What to do =
Copy the lines of the material below word for word, starting at the line that contains "has width=640, height=448." and ending at the line that contains "This screenshot has width=1920, height=1040.". Leave the pictures out.

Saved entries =
+++

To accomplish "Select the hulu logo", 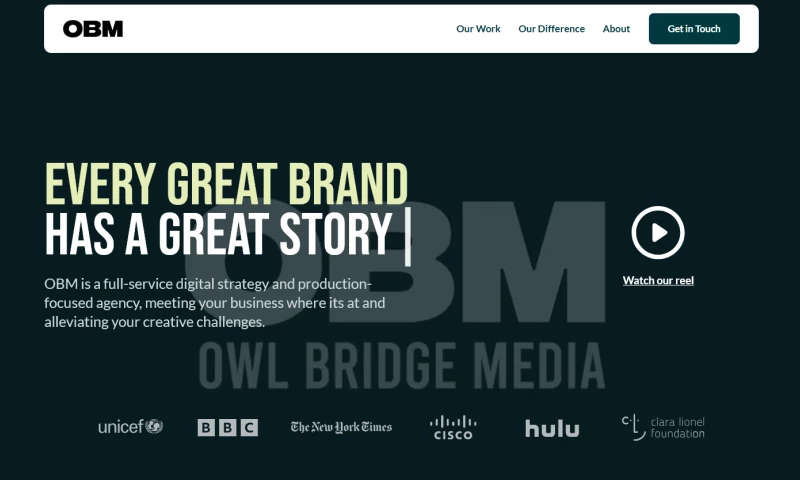I will point(552,428).
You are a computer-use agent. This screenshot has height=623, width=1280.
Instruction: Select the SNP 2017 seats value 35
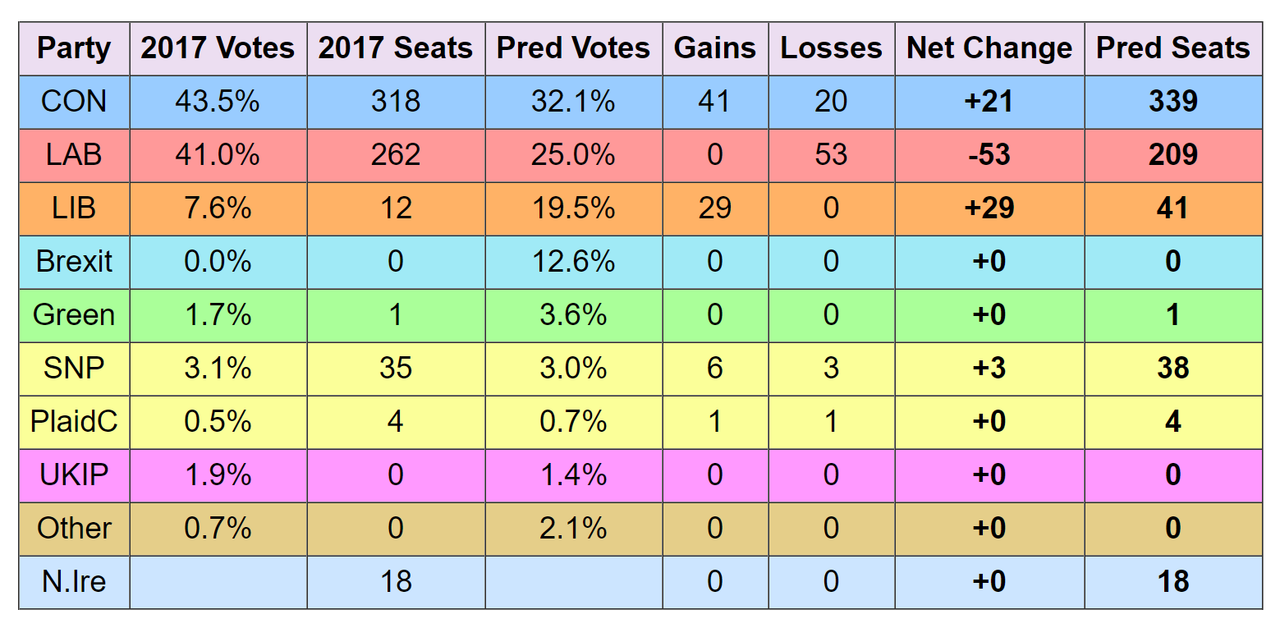(x=396, y=368)
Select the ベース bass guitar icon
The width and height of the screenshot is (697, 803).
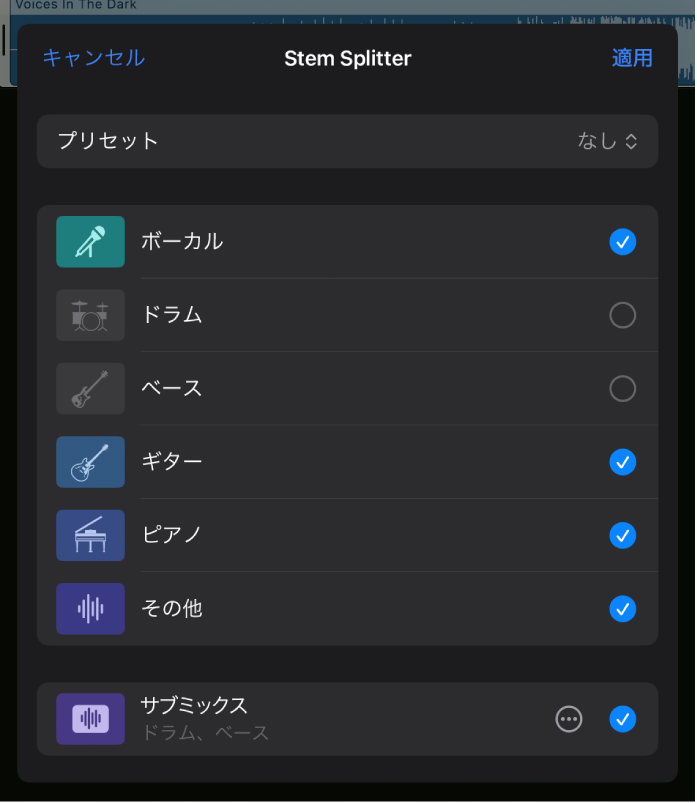(x=90, y=388)
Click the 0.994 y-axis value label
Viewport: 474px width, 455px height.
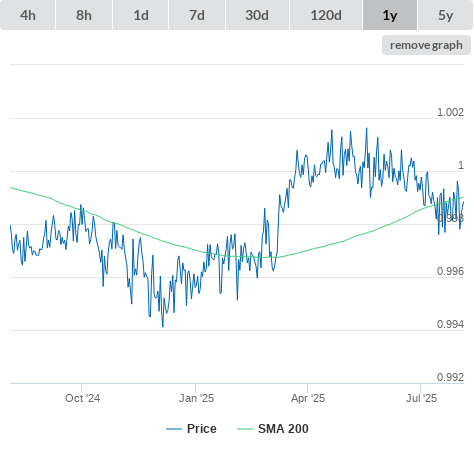pos(450,324)
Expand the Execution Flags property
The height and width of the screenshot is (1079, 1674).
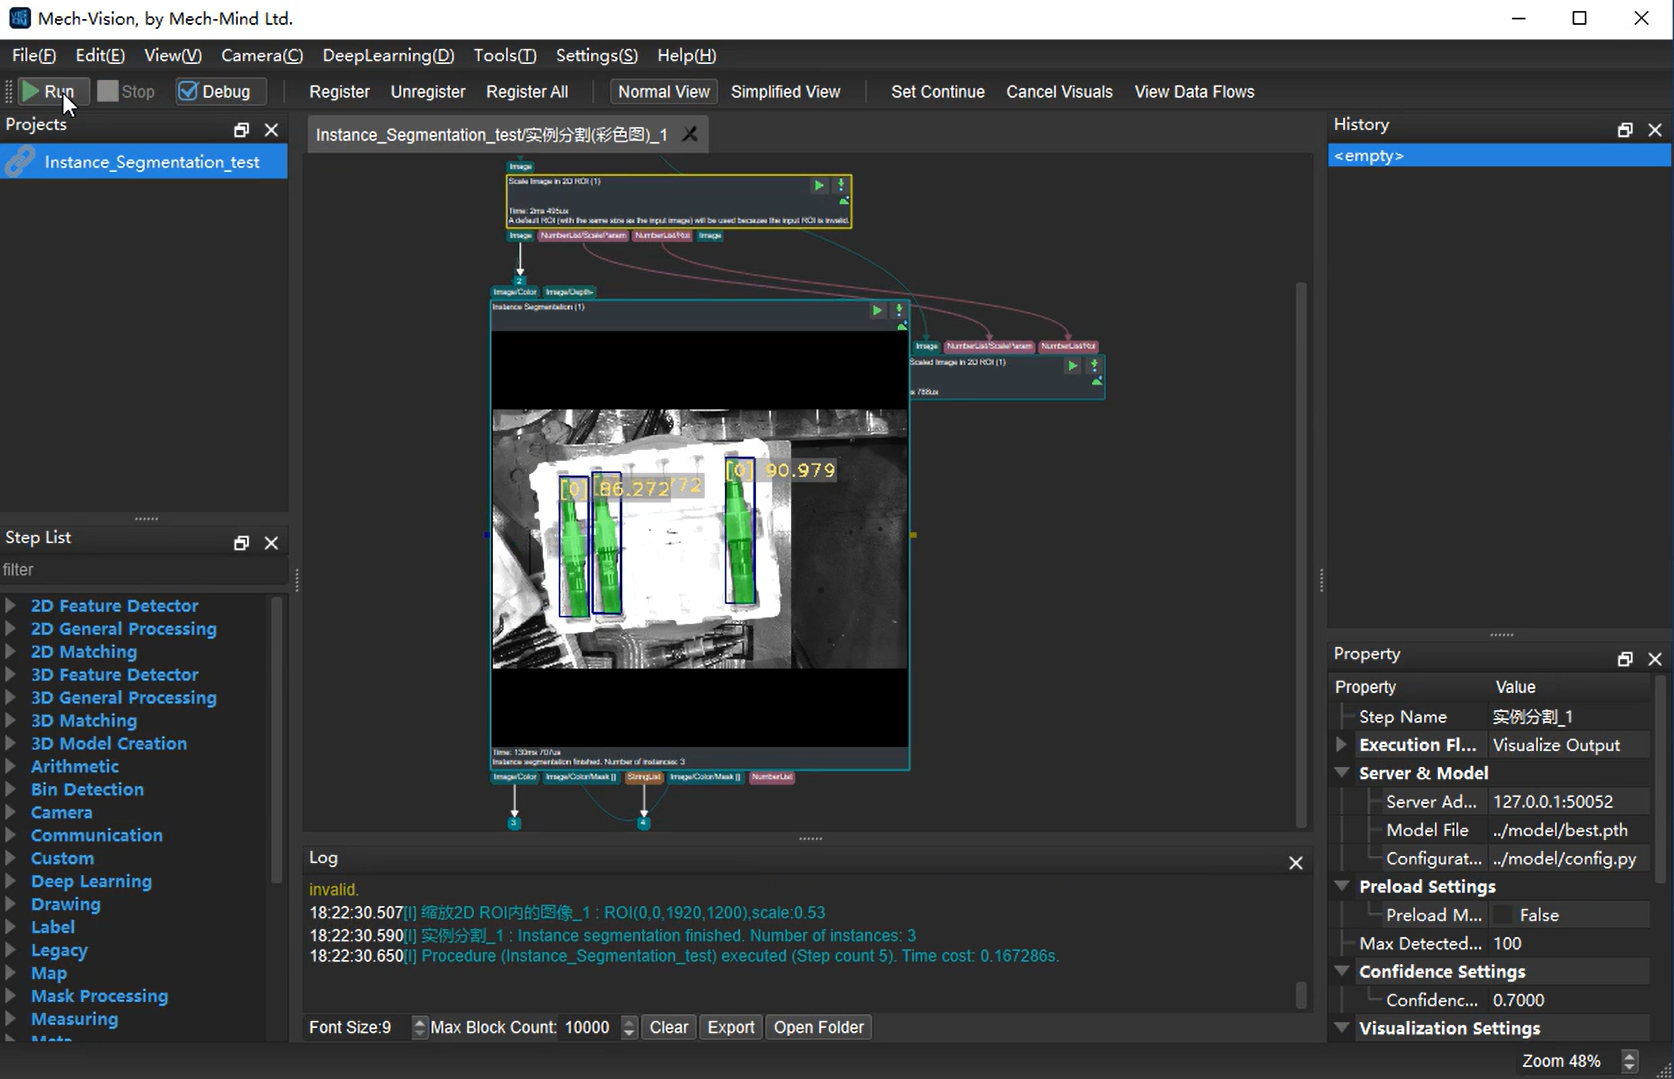1343,745
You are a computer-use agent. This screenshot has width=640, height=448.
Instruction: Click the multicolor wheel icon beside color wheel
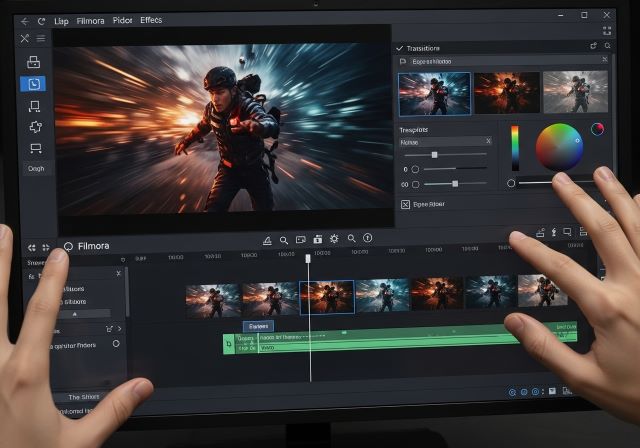(597, 129)
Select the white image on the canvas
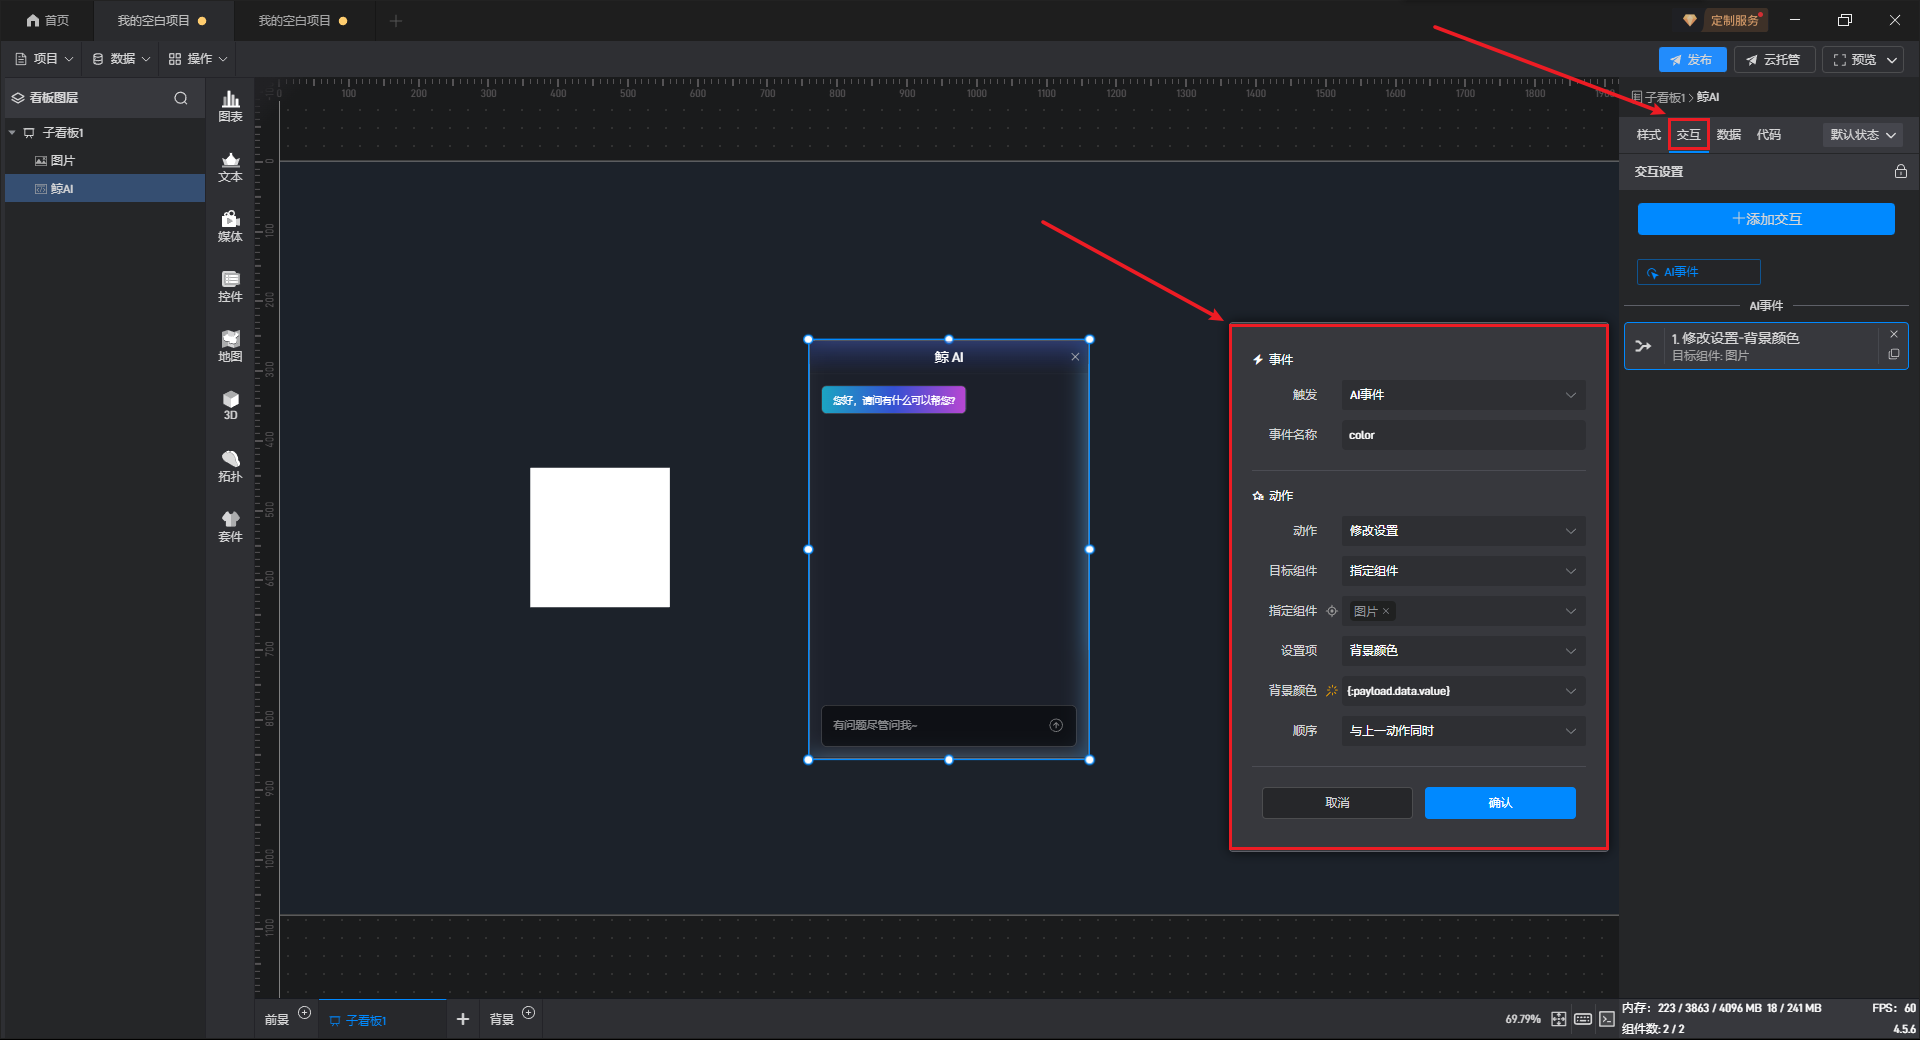This screenshot has width=1920, height=1040. (x=600, y=537)
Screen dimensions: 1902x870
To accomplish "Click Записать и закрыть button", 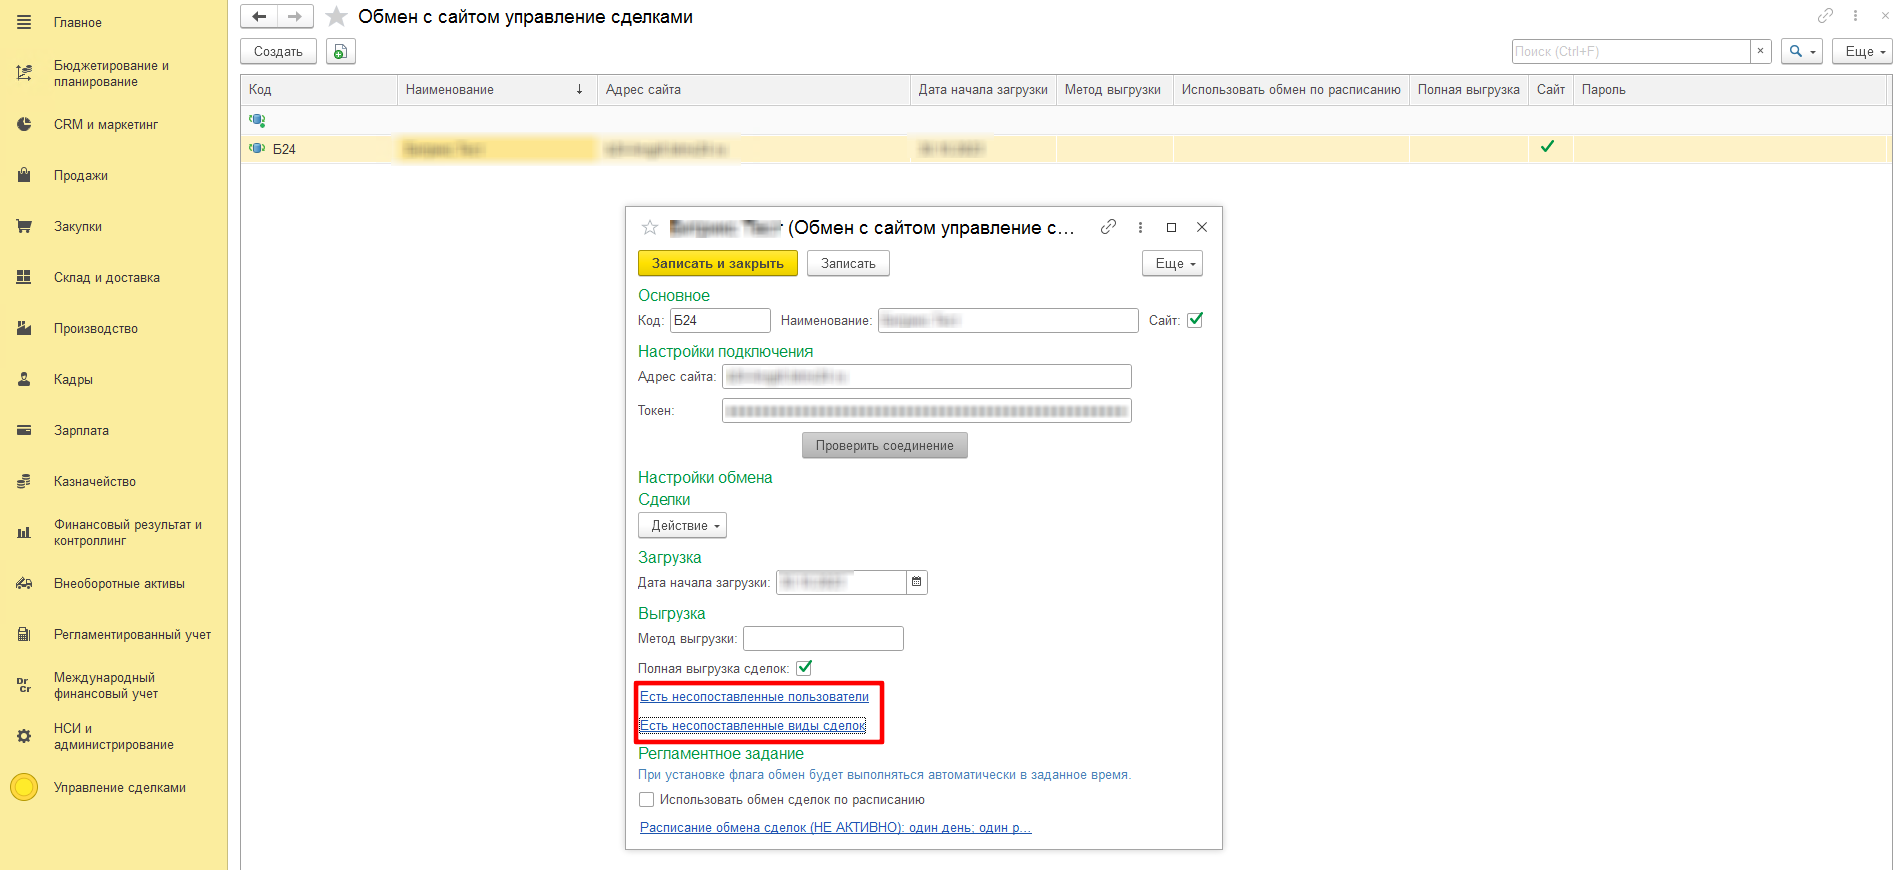I will 717,264.
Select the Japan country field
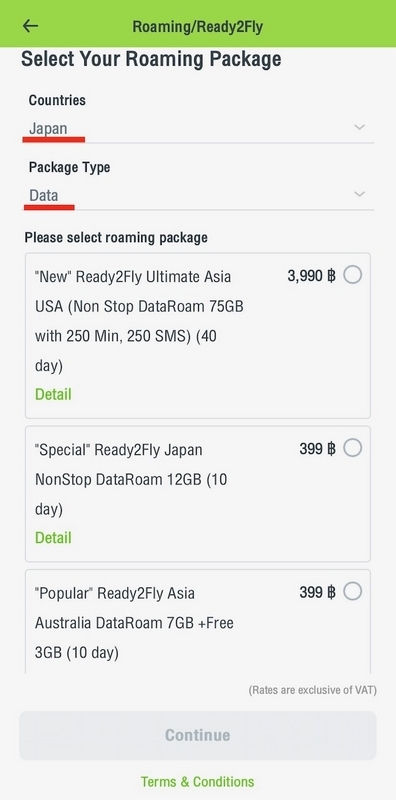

+++

Result of this exercise =
You are a computer-use agent. This screenshot has width=640, height=448.
Instruction: Click the multicolor wheel icon beside color wheel
(597, 129)
Select the white image on the canvas
This screenshot has width=1920, height=1040. (x=600, y=537)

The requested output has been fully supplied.